PAX East 2026 had no shortage of indie surprises, but Pawprint Studio's creature collector Aniimo stood out for a simple reason: you don't just command your monsters, you merge with them. Animalia fans and creature-collector enthusiasts had plenty to pay attention to on the show floor, and Aniimo was one of the more talked-about demos in the building.
A demo that drops you straight into the deep end
At PAX East, attendees got two options for the demo: start fresh with story quests, or jump into a master account and roam freely with a full roster. The second option was the obvious pick for anyone wanting to see what the game actually has to offer beyond the tutorial. With a stacked party and the full world open, the creature designs immediately made an impression.
The monsters in Aniimo are expressive and heavily stylized, with animations that hold up whether you're wandering the overworld or mid-fight. Swapping party members on the fly felt natural, and the development team on the floor pointed players toward the boss encounters as the real test of the combat system.
Boss fights that punish sloppy party building
Here's the thing: Aniimo's boss encounters aren't forgiving. The preview demo included a water-type boss that hit hard and summoned allies mid-fight to keep the pressure on. The comparison to Alpha Pokemon battles in Pokemon Legends: Arceus or Palworld boss fights is fair, but Aniimo's type system adds a layer of consequence that makes poor party management genuinely costly.
During one run against the water boss, losing a fire/electric creature early left the team relying on a support-focused electric type that boosted allies rather than dealt direct damage. With the main damage dealer gone, the fight dragged on significantly longer than it should have. That kind of ripple effect from a single mistake is exactly what separates a creature battler with real depth from one that just looks the part.
Bosses in Aniimo can be captured after defeat, but you only get one shot at it. Fleeing is an option if things go sideways, though it takes a moment to execute.
The merging mechanic and what it actually changes
The standout feature Pawprint Studio is building around is the ability to merge with your creatures during combat.
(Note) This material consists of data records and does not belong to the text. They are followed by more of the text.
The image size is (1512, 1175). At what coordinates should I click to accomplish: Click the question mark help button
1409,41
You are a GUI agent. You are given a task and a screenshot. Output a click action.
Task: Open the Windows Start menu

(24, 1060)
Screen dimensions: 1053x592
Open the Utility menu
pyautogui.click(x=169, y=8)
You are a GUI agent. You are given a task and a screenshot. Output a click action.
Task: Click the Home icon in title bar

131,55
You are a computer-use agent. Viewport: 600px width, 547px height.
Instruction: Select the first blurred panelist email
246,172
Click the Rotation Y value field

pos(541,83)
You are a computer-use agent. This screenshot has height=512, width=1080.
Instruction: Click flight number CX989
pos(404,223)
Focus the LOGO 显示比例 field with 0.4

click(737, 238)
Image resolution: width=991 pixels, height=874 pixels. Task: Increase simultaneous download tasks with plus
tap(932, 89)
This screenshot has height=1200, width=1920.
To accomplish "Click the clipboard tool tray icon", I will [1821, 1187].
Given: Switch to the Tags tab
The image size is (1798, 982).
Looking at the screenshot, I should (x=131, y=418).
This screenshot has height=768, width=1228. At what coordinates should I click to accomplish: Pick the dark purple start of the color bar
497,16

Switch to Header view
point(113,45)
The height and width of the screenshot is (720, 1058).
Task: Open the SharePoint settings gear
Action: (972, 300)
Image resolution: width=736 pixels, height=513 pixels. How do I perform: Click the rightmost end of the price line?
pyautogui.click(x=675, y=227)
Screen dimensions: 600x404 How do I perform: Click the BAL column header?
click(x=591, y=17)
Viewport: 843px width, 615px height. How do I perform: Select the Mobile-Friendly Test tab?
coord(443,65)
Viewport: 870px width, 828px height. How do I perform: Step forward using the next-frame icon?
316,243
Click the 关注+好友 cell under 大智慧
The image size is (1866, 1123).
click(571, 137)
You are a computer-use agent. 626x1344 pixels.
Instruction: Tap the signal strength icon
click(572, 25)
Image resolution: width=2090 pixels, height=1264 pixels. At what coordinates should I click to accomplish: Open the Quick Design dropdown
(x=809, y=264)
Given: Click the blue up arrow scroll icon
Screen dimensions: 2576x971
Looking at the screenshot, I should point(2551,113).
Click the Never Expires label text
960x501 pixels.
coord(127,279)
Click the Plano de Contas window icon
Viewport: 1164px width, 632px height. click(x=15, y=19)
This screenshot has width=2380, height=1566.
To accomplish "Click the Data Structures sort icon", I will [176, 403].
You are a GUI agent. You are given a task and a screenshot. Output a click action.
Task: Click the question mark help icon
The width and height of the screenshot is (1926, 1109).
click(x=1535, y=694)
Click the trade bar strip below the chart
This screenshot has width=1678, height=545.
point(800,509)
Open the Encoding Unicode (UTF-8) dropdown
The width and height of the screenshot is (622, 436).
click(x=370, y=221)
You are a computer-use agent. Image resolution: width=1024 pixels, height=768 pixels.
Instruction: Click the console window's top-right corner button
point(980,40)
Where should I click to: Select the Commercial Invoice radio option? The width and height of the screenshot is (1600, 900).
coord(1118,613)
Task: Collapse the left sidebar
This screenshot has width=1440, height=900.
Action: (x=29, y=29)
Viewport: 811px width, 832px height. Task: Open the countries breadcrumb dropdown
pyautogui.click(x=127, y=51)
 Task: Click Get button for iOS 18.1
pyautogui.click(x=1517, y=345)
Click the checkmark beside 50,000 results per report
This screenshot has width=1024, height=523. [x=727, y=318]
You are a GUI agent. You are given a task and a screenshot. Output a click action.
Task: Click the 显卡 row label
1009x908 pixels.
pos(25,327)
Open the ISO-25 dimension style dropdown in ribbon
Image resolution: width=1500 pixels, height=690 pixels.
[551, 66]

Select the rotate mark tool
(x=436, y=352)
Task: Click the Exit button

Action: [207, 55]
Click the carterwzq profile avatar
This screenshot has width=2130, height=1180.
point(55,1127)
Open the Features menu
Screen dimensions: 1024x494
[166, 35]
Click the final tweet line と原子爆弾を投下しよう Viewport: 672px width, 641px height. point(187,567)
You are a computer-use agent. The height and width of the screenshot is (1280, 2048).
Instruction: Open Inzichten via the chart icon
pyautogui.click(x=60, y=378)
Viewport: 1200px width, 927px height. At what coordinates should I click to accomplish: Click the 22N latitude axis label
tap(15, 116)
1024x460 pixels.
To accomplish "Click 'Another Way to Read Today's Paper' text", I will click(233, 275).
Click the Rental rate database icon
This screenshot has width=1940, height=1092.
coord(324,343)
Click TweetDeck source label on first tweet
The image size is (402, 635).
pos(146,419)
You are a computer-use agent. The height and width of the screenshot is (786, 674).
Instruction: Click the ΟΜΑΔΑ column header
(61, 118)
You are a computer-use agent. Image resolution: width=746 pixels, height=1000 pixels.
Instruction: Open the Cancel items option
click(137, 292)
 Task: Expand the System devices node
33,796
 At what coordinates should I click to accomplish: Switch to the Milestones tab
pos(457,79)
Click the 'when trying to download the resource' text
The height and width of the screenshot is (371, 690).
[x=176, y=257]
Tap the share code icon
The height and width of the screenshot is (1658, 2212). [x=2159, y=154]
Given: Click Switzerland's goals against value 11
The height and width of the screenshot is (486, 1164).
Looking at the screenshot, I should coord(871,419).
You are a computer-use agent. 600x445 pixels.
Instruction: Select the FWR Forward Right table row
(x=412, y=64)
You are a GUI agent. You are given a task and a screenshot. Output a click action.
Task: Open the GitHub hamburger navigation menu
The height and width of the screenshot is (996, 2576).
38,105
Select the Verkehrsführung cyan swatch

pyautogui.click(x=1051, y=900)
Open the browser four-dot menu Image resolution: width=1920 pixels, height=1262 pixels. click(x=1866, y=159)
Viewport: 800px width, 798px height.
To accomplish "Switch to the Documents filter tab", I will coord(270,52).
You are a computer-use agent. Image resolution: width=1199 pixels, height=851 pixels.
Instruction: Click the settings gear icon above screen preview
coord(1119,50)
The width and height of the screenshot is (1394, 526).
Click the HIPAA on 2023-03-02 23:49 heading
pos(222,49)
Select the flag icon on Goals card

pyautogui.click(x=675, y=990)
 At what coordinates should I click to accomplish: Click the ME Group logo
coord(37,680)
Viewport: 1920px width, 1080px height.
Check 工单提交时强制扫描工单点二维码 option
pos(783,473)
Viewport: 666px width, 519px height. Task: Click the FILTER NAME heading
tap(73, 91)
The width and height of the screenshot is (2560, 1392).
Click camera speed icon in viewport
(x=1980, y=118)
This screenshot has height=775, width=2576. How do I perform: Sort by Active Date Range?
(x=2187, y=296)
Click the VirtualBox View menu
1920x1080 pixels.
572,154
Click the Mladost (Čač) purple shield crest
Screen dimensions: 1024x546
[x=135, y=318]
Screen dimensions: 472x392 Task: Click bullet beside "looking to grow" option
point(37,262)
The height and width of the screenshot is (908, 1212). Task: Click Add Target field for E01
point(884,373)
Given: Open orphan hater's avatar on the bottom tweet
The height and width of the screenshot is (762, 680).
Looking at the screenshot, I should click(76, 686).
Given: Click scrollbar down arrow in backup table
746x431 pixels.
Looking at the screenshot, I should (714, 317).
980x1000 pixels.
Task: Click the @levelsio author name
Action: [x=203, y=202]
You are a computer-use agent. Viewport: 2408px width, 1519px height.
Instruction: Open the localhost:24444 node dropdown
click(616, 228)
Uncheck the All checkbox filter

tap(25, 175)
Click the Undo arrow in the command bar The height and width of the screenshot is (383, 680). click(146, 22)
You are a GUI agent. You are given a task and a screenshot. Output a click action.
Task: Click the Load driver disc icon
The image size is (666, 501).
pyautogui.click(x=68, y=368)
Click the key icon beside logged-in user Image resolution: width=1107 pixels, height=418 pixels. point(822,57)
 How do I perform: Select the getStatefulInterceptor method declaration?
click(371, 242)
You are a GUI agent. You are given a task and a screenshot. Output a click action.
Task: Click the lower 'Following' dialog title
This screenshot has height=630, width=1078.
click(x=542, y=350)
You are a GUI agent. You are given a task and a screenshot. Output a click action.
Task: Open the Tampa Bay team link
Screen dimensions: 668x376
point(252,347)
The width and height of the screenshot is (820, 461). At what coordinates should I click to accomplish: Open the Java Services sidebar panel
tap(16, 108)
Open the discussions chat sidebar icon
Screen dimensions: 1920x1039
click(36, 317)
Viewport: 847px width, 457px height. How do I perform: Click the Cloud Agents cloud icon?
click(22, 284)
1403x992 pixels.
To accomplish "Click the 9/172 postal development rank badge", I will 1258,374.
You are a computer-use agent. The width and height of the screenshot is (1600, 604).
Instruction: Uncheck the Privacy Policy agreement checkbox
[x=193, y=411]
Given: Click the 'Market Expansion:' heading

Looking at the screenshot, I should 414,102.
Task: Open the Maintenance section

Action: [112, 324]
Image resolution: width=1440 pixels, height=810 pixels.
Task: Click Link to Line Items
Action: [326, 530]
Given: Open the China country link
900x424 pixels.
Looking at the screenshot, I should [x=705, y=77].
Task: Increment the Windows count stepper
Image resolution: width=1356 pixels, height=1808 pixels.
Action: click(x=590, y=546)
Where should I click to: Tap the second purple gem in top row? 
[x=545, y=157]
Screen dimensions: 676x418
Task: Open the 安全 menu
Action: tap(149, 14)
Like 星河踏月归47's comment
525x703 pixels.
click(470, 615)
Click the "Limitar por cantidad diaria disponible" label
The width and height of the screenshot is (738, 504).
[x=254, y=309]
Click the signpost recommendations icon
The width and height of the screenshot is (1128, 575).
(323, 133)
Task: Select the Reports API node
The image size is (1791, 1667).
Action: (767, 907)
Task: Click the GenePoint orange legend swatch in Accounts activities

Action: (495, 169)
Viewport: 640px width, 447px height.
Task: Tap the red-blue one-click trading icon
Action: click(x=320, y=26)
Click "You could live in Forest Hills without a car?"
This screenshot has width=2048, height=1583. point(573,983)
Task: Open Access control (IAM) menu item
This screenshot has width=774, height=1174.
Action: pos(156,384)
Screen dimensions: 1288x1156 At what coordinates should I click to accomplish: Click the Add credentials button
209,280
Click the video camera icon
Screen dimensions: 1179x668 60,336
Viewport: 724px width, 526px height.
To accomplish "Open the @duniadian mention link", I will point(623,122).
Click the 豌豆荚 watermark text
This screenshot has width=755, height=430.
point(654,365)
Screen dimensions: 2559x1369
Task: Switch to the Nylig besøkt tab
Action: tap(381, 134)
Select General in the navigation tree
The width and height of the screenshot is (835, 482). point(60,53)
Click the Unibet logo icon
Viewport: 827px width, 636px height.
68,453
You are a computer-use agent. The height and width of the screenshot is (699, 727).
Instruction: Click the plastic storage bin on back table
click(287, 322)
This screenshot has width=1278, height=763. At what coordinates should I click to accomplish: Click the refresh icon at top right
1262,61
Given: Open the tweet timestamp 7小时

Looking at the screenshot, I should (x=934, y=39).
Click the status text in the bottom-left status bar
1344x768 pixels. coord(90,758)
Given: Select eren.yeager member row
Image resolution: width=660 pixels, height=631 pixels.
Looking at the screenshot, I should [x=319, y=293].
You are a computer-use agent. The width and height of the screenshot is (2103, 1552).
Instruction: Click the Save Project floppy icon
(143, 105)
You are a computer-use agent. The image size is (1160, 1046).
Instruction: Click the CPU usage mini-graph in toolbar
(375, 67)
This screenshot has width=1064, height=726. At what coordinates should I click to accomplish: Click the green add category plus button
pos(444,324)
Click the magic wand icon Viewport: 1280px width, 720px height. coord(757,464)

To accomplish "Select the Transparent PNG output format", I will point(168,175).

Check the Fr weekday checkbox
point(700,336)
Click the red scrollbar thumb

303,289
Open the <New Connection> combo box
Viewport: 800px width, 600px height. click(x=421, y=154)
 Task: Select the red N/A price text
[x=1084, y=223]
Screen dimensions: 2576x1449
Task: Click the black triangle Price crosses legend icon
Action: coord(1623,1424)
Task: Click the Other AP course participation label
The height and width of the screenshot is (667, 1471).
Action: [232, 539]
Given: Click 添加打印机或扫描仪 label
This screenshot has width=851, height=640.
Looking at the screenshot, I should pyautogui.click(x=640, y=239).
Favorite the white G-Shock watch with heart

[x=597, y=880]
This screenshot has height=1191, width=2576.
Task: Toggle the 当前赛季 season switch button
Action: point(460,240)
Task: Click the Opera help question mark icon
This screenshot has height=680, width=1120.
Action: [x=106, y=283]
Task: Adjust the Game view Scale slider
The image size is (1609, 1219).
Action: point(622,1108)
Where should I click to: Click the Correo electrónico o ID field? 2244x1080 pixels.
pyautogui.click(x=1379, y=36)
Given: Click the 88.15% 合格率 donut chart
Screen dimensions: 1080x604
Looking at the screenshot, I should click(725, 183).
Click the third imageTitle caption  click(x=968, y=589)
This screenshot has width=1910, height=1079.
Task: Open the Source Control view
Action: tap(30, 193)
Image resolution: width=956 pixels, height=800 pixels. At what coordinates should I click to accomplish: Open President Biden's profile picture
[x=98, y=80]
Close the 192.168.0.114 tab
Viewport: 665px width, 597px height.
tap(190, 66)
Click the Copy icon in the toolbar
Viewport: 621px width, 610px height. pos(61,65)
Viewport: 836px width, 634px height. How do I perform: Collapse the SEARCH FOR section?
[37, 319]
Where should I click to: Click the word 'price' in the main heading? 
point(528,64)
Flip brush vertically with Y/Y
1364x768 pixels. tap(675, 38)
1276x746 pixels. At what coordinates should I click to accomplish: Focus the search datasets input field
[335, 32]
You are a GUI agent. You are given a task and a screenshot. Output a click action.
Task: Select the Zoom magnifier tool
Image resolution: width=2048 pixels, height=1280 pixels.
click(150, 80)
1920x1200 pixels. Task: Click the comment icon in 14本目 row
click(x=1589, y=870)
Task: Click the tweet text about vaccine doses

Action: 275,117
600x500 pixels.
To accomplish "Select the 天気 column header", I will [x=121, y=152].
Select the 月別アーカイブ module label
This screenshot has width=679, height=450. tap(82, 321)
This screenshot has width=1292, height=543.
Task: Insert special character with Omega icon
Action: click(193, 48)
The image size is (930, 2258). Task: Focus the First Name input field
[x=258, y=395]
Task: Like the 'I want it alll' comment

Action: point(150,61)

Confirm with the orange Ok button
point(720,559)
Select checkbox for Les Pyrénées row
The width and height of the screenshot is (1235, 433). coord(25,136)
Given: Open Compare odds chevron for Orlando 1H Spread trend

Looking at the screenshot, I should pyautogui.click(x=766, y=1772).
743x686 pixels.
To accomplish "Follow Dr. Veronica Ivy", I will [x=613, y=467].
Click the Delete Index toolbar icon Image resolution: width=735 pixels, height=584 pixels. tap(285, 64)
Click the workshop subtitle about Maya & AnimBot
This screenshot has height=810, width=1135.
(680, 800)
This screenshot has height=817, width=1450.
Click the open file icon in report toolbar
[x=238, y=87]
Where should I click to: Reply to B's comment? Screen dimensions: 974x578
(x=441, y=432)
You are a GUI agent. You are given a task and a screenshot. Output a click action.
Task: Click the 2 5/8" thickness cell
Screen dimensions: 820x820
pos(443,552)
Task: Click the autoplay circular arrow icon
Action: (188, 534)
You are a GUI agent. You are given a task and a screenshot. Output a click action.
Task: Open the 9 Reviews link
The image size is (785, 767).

Rather than purely issuing commands from the sideline, players can take direct control of a creature and determine which attacks it uses. The key here is that this shifts the feel of combat from a traditional turn-based setup into something more active and tactical.
That mechanic alone gives Aniimo a distinct identity in a genre that has seen a lot of entries since Palworld's explosive debut. The creature-collector space is genuinely crowded right now, and the merge system is the clearest answer to the question of what makes this one different.
Aniimo will include gacha mechanics, but the developers confirmed that players can also capture creatures through standard gameplay without relying on the gacha system.
What to expect when Aniimo actually launches
Pawprint Studio has confirmed Aniimo for Windows PC (via Steam, the Microsoft Store, and the Epic Games Store), Xbox Series X|S, PS5, iOS, and Android, all targeting sometime later in 2026. No specific release date has been announced yet.
For players who want to keep tabs on creature collectors and similar titles, the Animalia strategy guides collection is worth bookmarking as the genre continues to grow. And if you're tracking the broader wave of monster battlers and creature-catching releases, our gaming guides has you covered across the genre.
The PAX East demo left a solid first impression. If Pawprint Studio can carry the depth of those boss encounters into a full game with a compelling world, Aniimo has a real shot at carving out its own space when it launches later this year.